Yes, he did use humor and his responses were short. That does not mean they were not of value and there was no rationale behind them. Agreed that double-standard is despisable, however, I already explained why I don't think that applies here. Elaborating more below.

> 2. Funny enough the question itself is a straw man and a red herring, exactly what you accused me of. NOBODY here said he should keep teaching girls. We all want to see him formally investigated.

No, I don't think it was actually. Honestly confused about your answer right now. If you agree that they shouldn't keep on teaching women then why are we arguing? Just to be clear, no one here is demanding punishment for the alleged accusers without a formal trial or investigation. The focus was always on how the chess organizations failed to act sensibly to provide countermeasures (not punishment).

> 3. Regarding anonymity - fine. In that case I shall give 5 random homeless women a warm meal if they come out and tweet that he's assaulted them.

It doesn't work like that. Here the alleged victims were not anonymous, and these accusations happened over the span of multiple years. Sure, you can still concoct something up. People do that sometimes too, even in formal trials. And the repercussions would be severe if you do get caught. Usually under scrutiny such things don't hold up, which is why falsifying multiple allegations like this is not something you see often.

> 4. What is this "convincing evidence" you mentioned? I have yet to see it in the article? Allegations are not evidence, I think we've established that.

Multiple such allegations would be reasonable grounds to take a countermeasure against the alleged attackers. It doesn't matter if they are guilty or not, that is only for the law to decide. Just talking from an organizational point of view. Yes, allegations are not evidence. Perhaps I should not have used the word evidence.

Also, I am confused here. How come you agree that they shouldn't continue teaching women if you don't find them convincing? For instance, if someone anonymously mails USCF that a titled player assaulted them sexually, I couldn't find it convincing. It's easy to fabricate something like that, but more importantly, there is no accountability. It's different when you come on the record. If you are falsifying allegations, and later when there is a formal investigation and people find out about it, you will be in trouble. The same does not hold for anonymous reports. In this case, it was not anonymous, and multiple such reports. I find that pretty convincing to take some sort of organizational action, that's all.
I have sincerely enjoyed this high IQ debate. Compared to mainstream websites like facebook and twitter, the quality here is a cut above.
@SixtySecondsOfHell said in #825:
> You think women don't choose marriage and motherhood over a career? If the career makes them targets for sexual harassment, they're not likely to remain in chess, which is what we see now.
>
> Are you saying Regina Fischer made a poor choice having a son who played chess rather than playing it herself?

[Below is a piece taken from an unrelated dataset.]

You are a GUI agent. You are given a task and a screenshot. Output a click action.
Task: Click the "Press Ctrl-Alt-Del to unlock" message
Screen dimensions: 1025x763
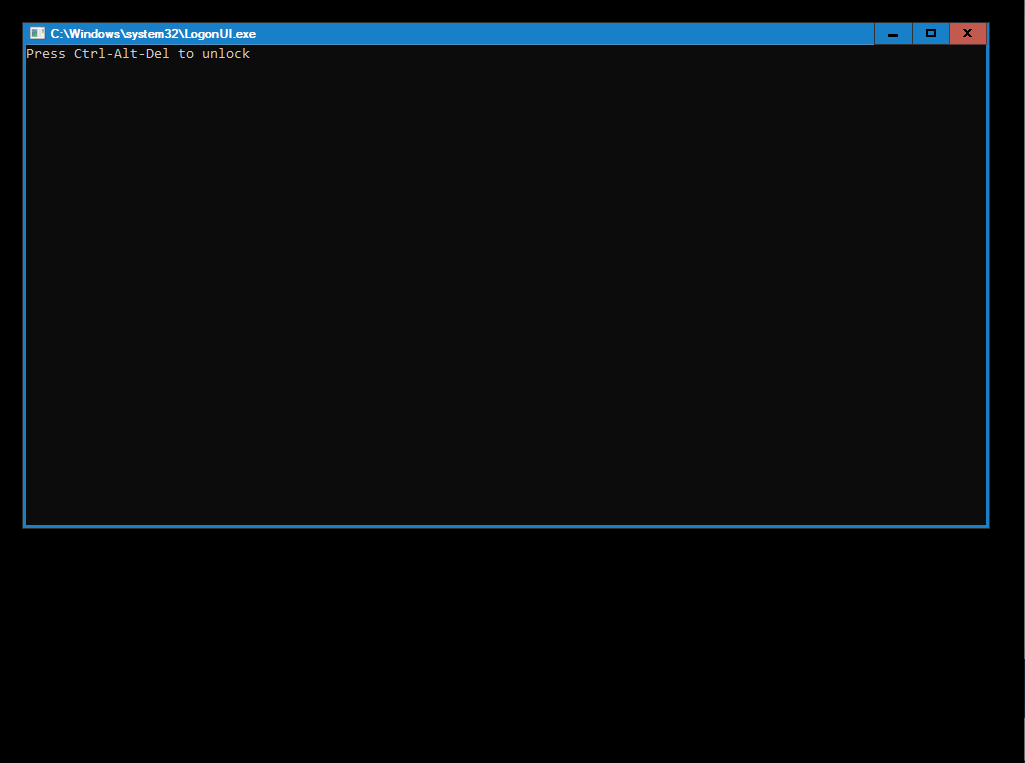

Women do choose marriage over career. And if it is a free choice there’s nothing wrong with that. But that question is not related at all to the topic of the blog. So I am not sure why you bring up the topic of women having the extra option of raising kids. Which, by the way, is also an option that we have as men. Women should be able to be married and mothers and also play chess if that’s what they want, these are not mutually exclusive. The topic here is about women who actually want to play chess, independent of their family status.

Likewise the question of Bobby Fischer’s mother is completely unrelated to the topic. As far as I know she had little interest in the game of chess and as such it was not a decision for her between raising a child or becoming a chess player.

Maybe I am not bright enough to get your points or you don’t manage to write them in a way that is easy to understand. Maybe it is a bit of both. To me your comments read like you try to find ways how everything can stay as is in the world of chess and to suggest alternatives to women to better deal with it rather than addressing the issues.